Islamabad, July 29, 2025 – The federal government has significantly increased the budgetary allocation for the Federal Board of Revenue (FBR) for the fiscal year 2025-26, earmarking Rs83.10 billion for its expenditures. This reflects a 41% jump compared to Rs58.80 billion allocated in the previous fiscal year.
According to official budget documents, the increase in funding will support the FBR’s growing salary commitments and operational expenses. The FBR, Pakistan’s top tax authority, plays a crucial role in collecting revenue for the government and implementing fiscal policies. During FY2024-25, the FBR collected Rs11.74 trillion, showing a 26.3% increase from Rs9.30 trillion in the preceding year. Despite this improvement, the agency missed its revised collection target of Rs11.90 trillion.
A detailed breakdown of the FBR’s allocation reveals several key components. Employee-related expenses are set at Rs28.40 billion, compared to Rs26.60 billion last year. Out of this, Rs6.20 billion is allocated for officers’ salaries and Rs5.85 billion for staff pay. Allowances are estimated to rise to Rs16.35 billion, up from Rs14.83 billion in FY2024-25.
The operating expenses of the FBR have seen a notable increase, now budgeted at Rs37.15 billion—up 71.35% from Rs21.68 billion a year earlier.
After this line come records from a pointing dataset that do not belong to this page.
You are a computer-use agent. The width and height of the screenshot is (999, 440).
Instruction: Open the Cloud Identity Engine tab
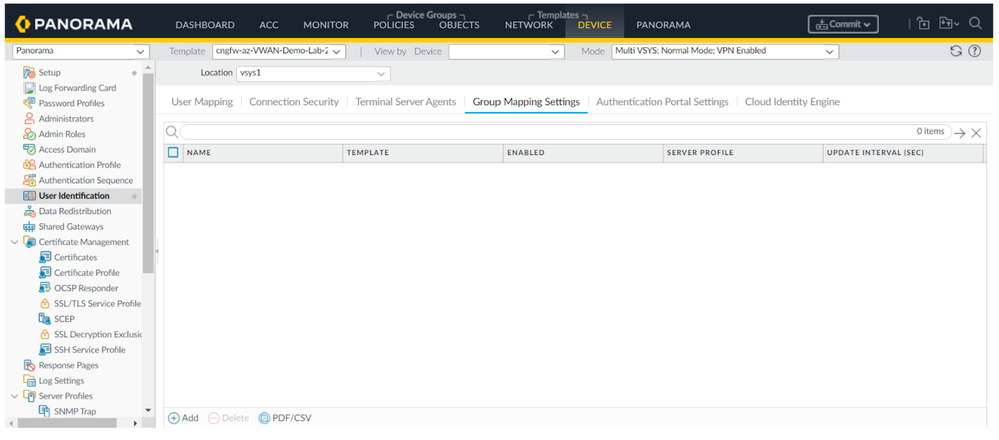[x=792, y=102]
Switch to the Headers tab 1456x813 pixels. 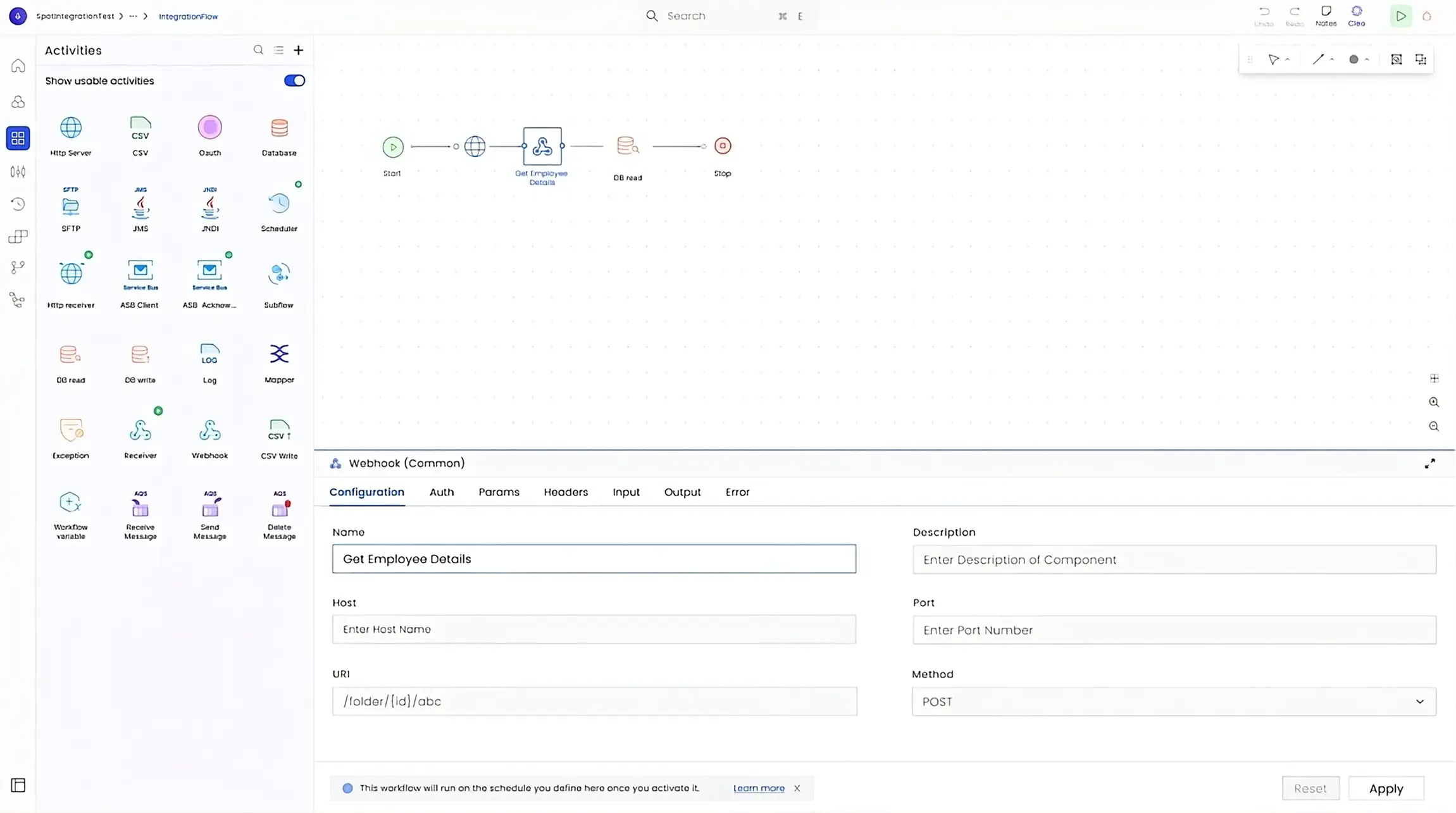(x=565, y=492)
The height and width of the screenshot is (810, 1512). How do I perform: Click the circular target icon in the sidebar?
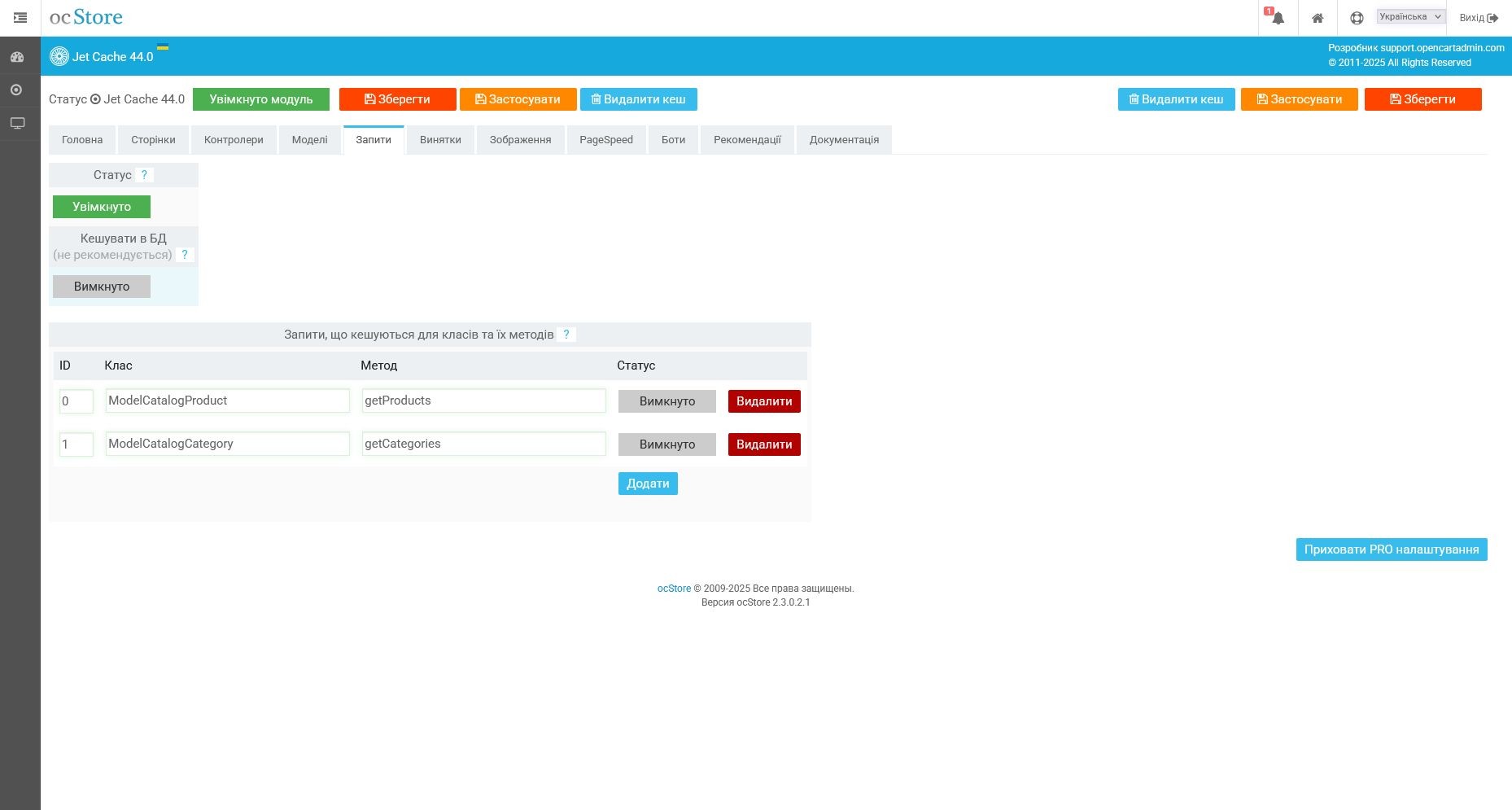point(16,90)

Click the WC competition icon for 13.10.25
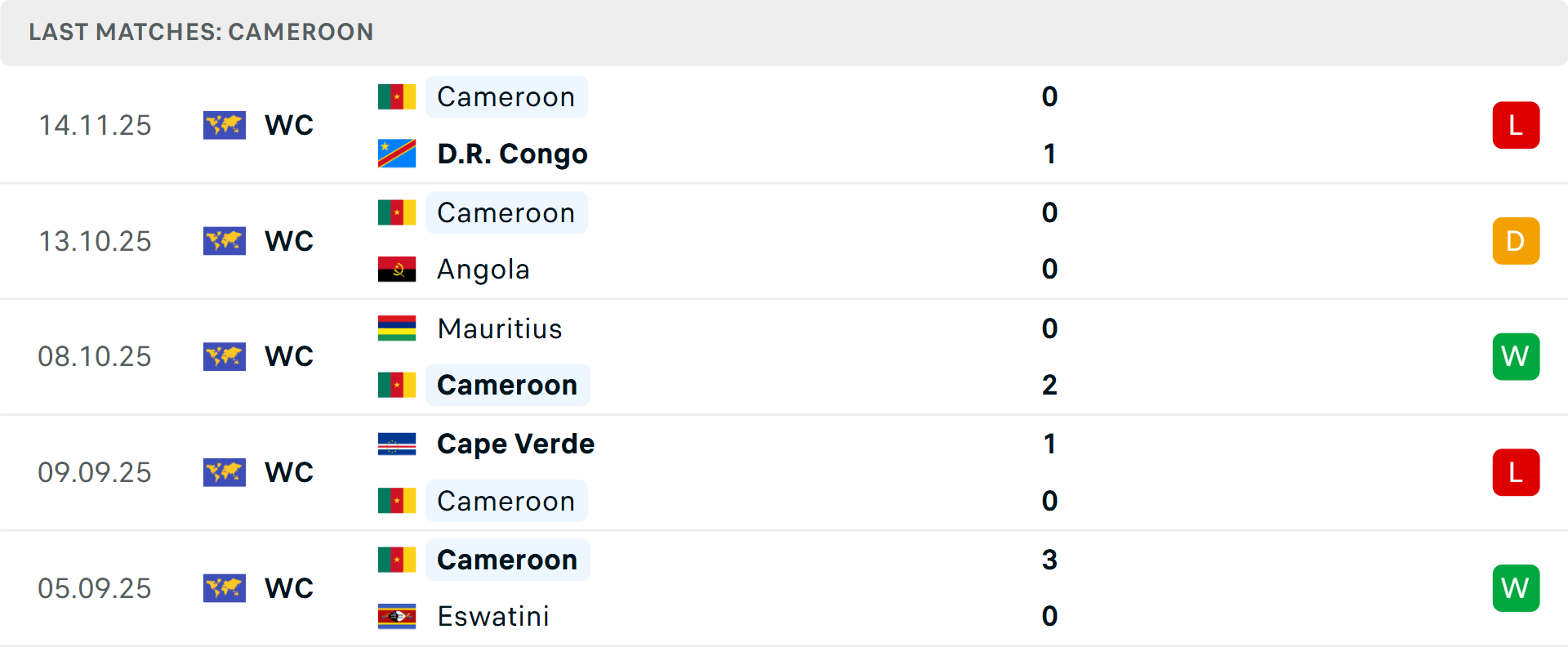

This sharp rise reflects the growing cost of maintaining tax operations across the country.
The budget also includes Rs1.089 billion for retirement benefits, maintaining the same level as last year. Additionally, Rs3.89 billion has been allocated for grants, subsidies, and loan write-offs for FBR employees, compared to Rs3.06 billion in FY2024-25.
This increased allocation is expected to help the FBR strengthen its tax administration infrastructure and improve revenue collection efficiency in the coming year.